--- Information shown Enclosed Below ---
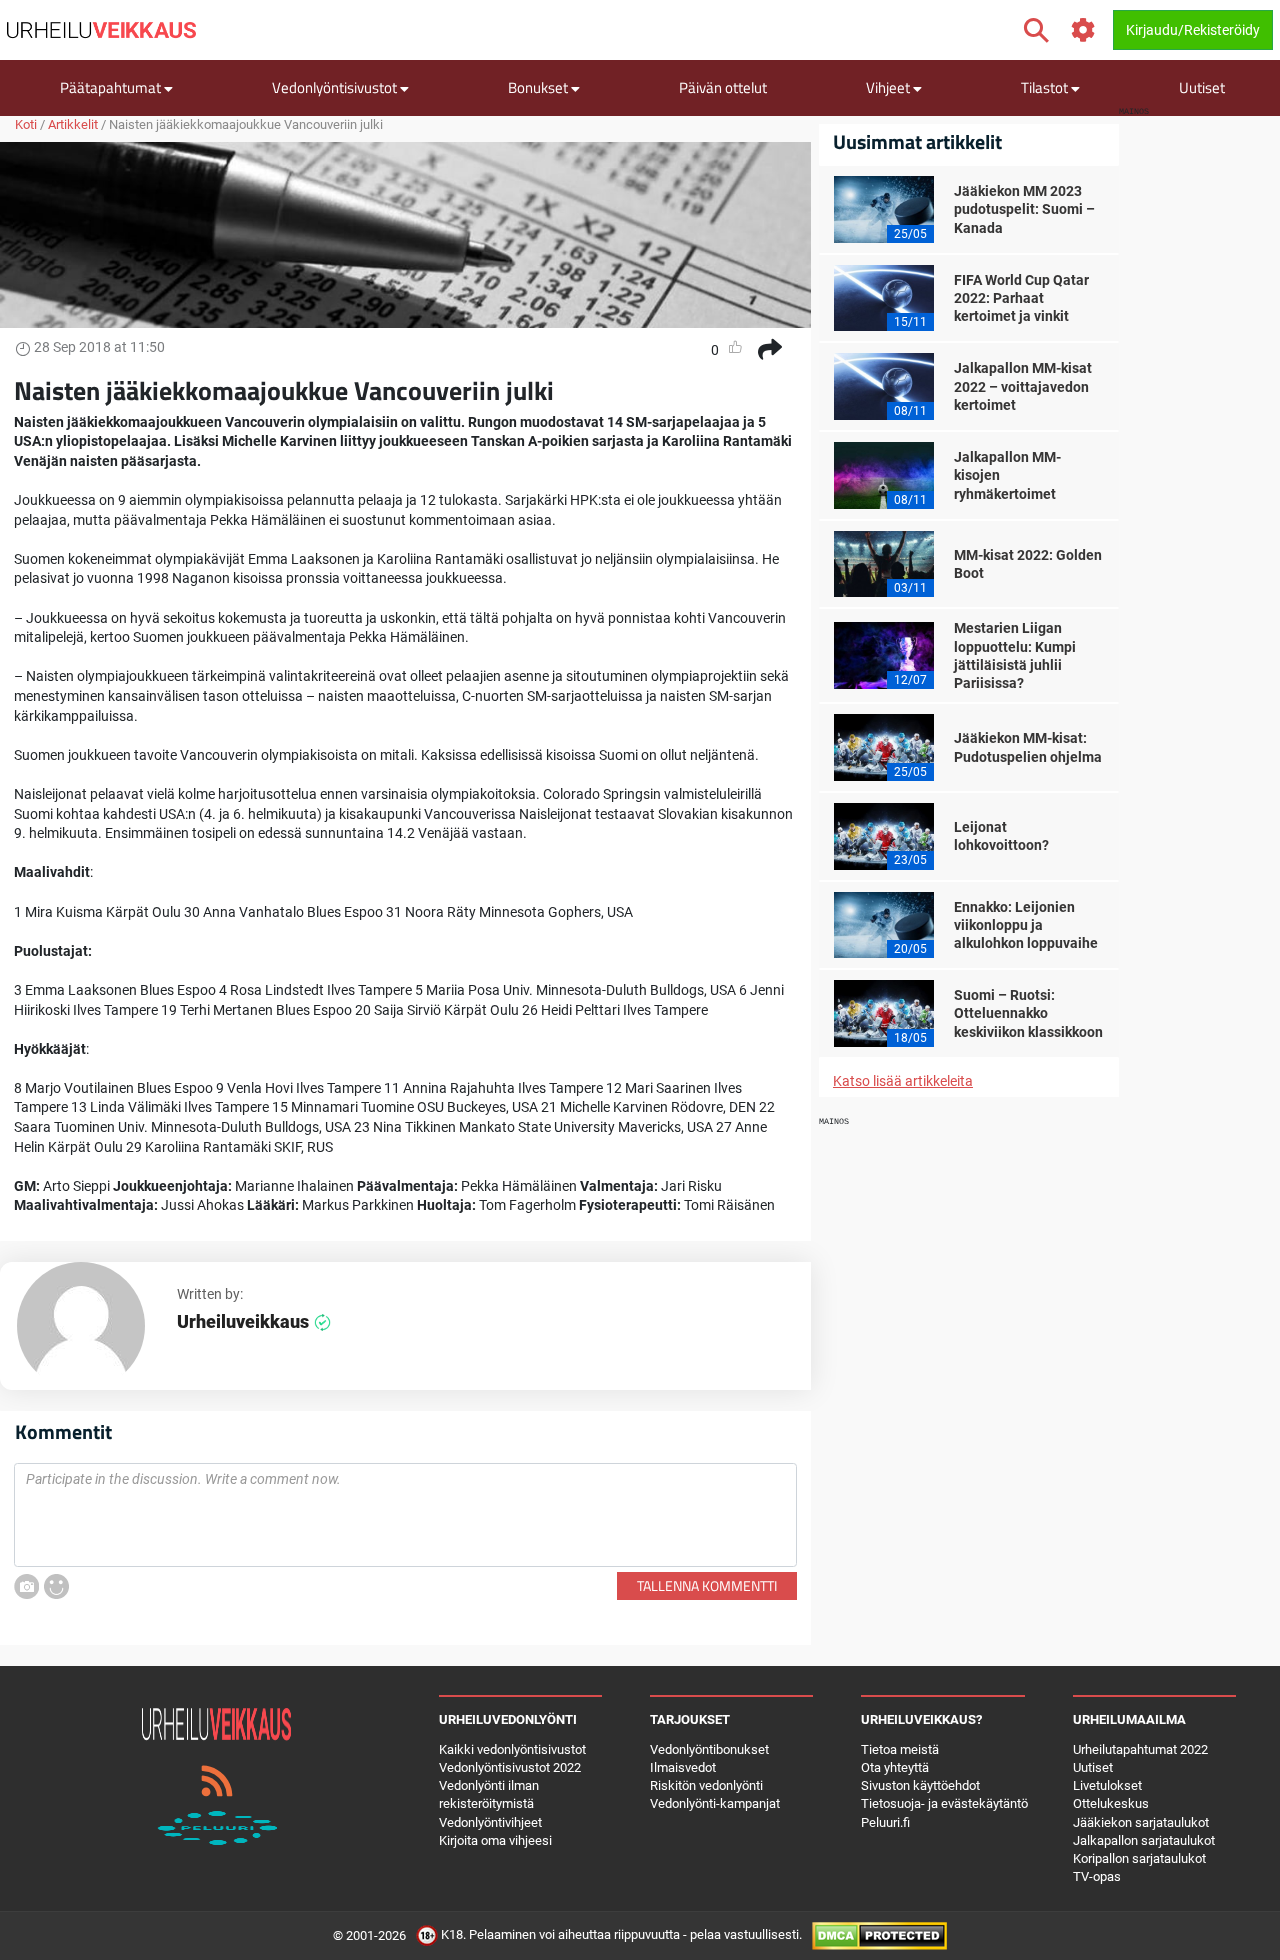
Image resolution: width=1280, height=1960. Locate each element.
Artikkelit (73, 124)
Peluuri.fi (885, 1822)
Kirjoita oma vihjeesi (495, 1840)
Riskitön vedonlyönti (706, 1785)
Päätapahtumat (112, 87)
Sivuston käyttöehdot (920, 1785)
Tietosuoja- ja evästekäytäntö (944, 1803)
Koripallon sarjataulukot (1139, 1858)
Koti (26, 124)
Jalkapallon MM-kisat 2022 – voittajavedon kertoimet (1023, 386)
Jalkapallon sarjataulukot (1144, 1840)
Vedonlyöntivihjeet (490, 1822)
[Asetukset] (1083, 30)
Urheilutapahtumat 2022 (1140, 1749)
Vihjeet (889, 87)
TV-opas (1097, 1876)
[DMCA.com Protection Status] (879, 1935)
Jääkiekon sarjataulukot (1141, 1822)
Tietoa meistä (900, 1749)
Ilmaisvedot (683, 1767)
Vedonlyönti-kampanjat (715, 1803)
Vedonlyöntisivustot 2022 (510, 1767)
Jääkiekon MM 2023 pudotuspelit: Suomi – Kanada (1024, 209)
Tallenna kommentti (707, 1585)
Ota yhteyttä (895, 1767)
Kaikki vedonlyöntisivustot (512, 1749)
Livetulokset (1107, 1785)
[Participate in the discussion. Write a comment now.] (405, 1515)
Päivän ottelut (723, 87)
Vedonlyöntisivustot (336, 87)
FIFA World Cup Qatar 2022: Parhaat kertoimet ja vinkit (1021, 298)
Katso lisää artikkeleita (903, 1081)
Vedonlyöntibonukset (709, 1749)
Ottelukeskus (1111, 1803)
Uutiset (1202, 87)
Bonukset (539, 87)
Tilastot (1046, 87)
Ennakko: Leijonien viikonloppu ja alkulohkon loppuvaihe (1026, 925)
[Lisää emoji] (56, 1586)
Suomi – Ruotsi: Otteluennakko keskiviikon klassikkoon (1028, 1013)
--- End of Enclosed Information shown ---
--- Information shown Enclosed Below ---
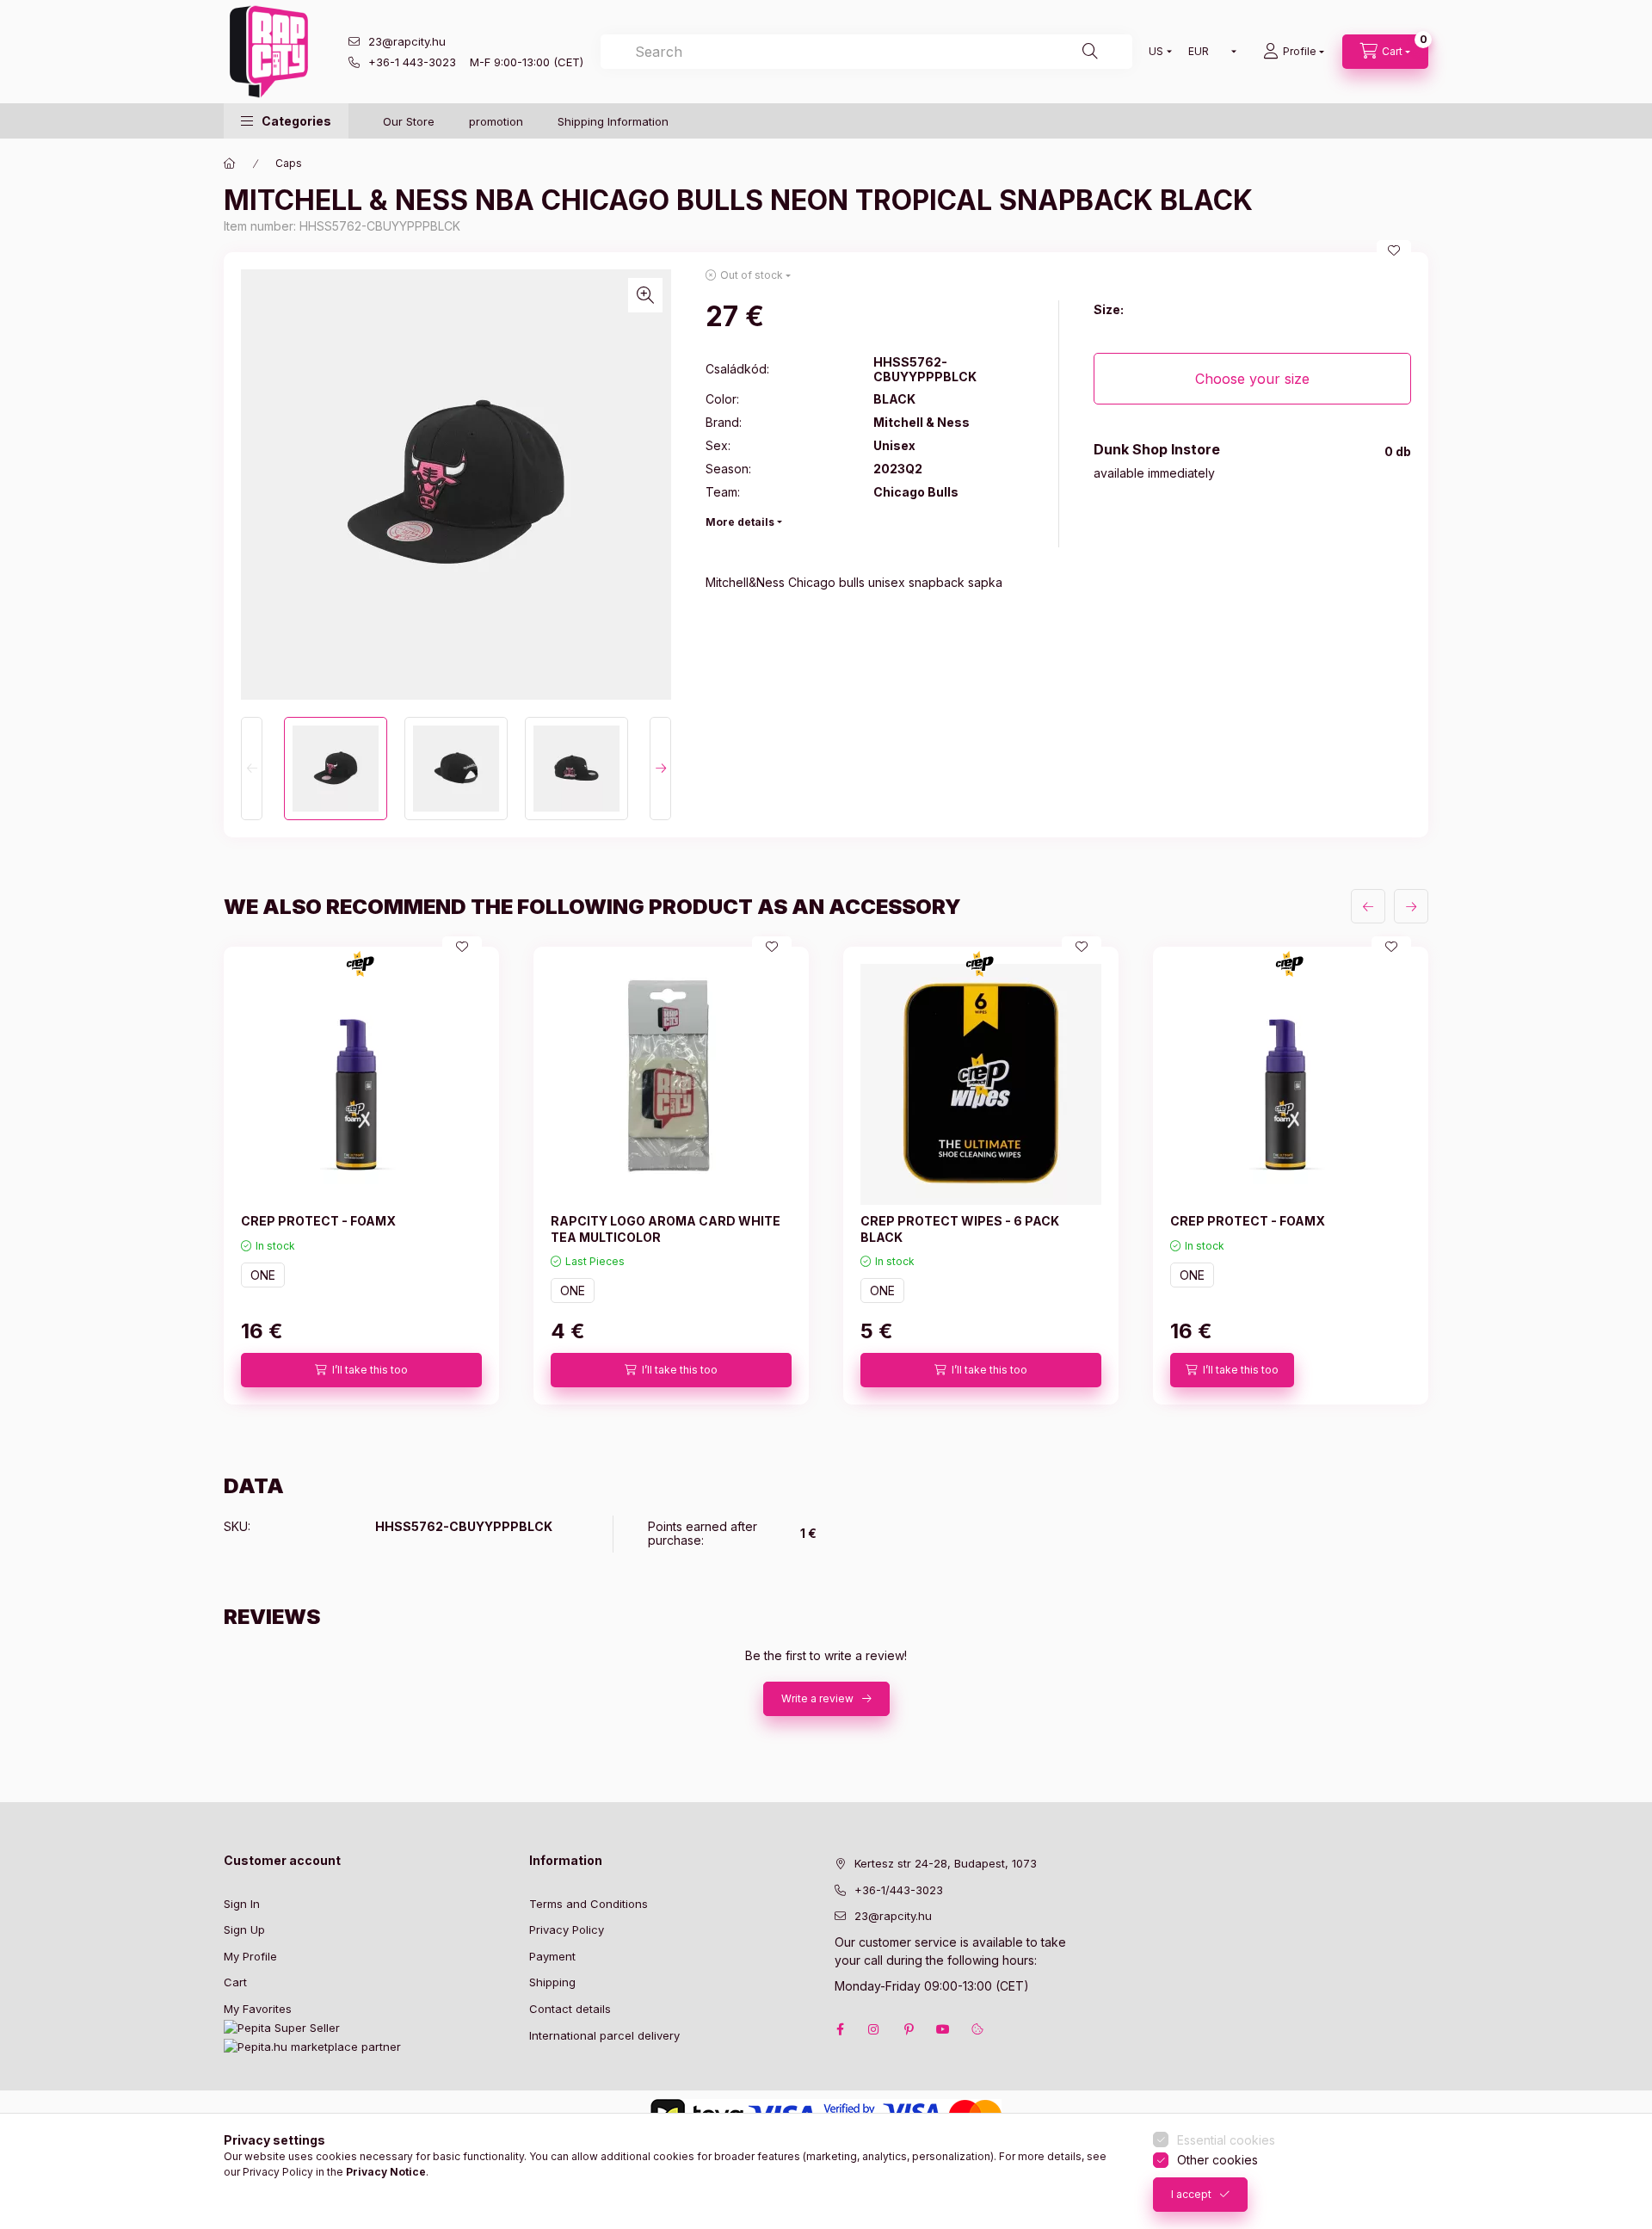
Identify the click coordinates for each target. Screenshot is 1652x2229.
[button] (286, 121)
--- End of Enclosed Information shown ---
# Exercise:
Search the listing for the string "Jääkiekon". Copy each line where it turns up.

# Problem solution:
Jääkiekon sarjataulukot (1141, 1822)
Jääkiekon MM 2023 pudotuspelit: Suomi – Kanada (1024, 209)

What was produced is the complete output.